Лукавая улыбка осветила ее лицо. Ей казалось, что я расстроган ее внезапными слезами. Но я притворился испуганным и спрятал глаза. Я предвидел, что ее кокетство было лишь уловкой. Она села на низенький парапет, свесив вниз ноги.
– Подожди минутку, я найду для тебя другой подарок.
Прихватив костыль, я сделал вид, будто ухожу, но потихоньку, на цыпочках вернулся. Вот сейчас! Я продвигался медленно-медленно, сжимая в руке костыль. Дуллита, опершись ладонями на камень, болтала ногами, разглядывая в синеватом небе большое облако в форме крокодила. Смеркалось.
С бесконечными предосторожностями я дотянулся развилкой костыля до тоненькой талии Дуллиты. Во мне дрожью нарастало такое напряжение, что я закусил губу и струйка крови потекла по моему подбородку. Что я сейчас Дуллита, как будто почувствовав мое движение, обернулась и без всякого страха перегнулась назад, так что ее тонкая талия оказалась в развилке костыля.
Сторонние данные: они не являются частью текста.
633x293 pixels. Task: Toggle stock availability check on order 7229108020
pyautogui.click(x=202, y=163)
Ее лицо было самым прекрасным в мире, ее улыбка радугой перебросилась к моей улыбке. Я опустил глаза и всадил костыль в зазор между плитами террасы. Затем я подошел к Дуллите и выхватил колесо у нее из рук.
– Ни мне, ни тебе!
И бросил его куда-то в пустоту, где оно исчезло навсегда. Жертвоприношение свершилось. С тех пор костыль стал для меня символом смерти и одновременно символом воскрешения.(В этой моей истории колесо точь-в-точь соответствует агнцу, в жертвоприношении Авраама заменившему Исаака. Его смысл также, безо всяких иносказаний, – смерть Дуллиты и Галючки Редивива, подразумевающая, таким образом, возможность воскрешения.)
Часть вторая
Глава шестая
Юность – Кузнечик – Исключение из коллежа и конец европейской войны
Я подрос и у меня появились первые волосы. Это обнаружилось в одно летнее утро в заливе Росас. Я только что искупался нагишом вместе с другими детьми и обсыхал на солнце, как вдруг, разглядывая свое тело с самоупоением Нарцисса, увидел несколько тонких, редких и длинных волосков, которые неравномерно покрывали мой лобок и поднимались к животу.
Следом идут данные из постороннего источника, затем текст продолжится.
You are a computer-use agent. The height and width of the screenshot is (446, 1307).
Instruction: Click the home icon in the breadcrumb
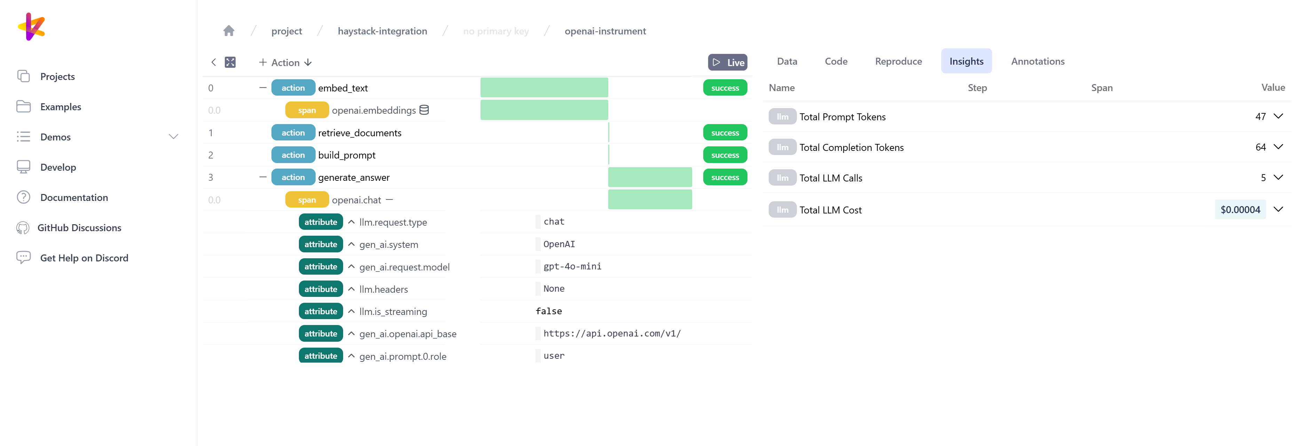click(x=229, y=30)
С трудом я выдрал один из них и удивленно стал разглядывать его по всей длине. Как он мог вырасти так, что я его не заметил, я, знающий все секреты своего тела? На солнце он был красновато-коричневым с золотым отливом, играющим всеми цветами радуги. Забавляясь, я сделал из волоска колечко, а когда послюнил его, внутри кольца натянулась прозрачная пленка. Мой волосок оказался отличным моноклем, сквозь который я разглядывал сверкающий пляж и небо. Время от времени я прорывал пленку из слюны, протыкая ее острием другой, невыдранной волосинки лобка – бессознательно разрешая тем самым загадку девственности.
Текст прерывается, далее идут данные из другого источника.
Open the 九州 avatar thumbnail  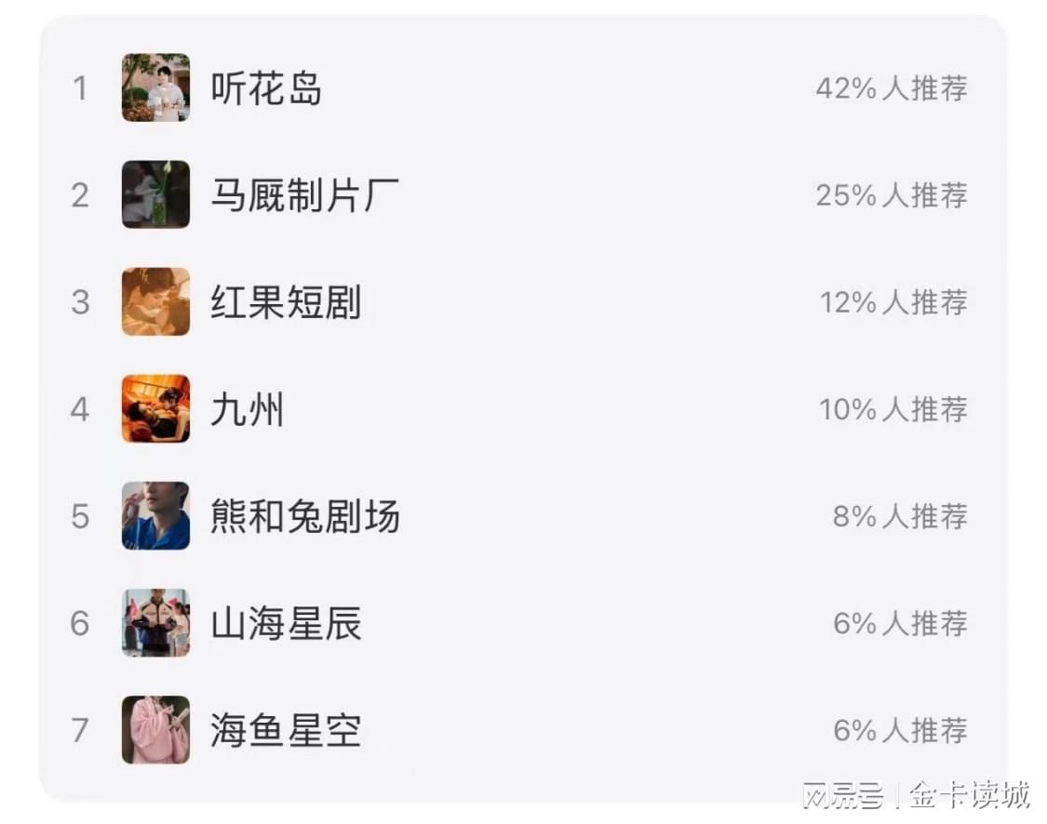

Моя юность была временем, когда я сознательно углублял все мифы, странности, дарования и черты гениальности, лишь слегка намеченные в детстве. Я не хотел ни в чем ни исправляться, ни меняться. Больше того, я был одержим желанием любой ценой заставить себя любить. Моя личность, самоутверждаясь с неистовой силой, уже не довольствовалась примитивным самолюбием, а устремилась к антисоциальным и анархистским наклонностям. Ребенок-король стал анархистом! Из принципа я был против всего. С малых лет я безотчетно делал все, чтобы «отличаться от других». В юности я делал то же, но нарочно. Стоило сказать «нет» – я отвечал «да», лишь бы передо мной почтительно склонялись, а я смотрел свысока. Необходимость постоянно чувствовать себя то таким, то эдаким заставляла меня плакать от бешенства. Я неустанно повторял себе: «Я сам по себе!», «Я сам по себе!». Под сенью знамени, на котором были впечатаны эти слова, стеной огораживающие крепость моего внутреннего мира, я считал, что буду неуязвимо одинок до самой старости.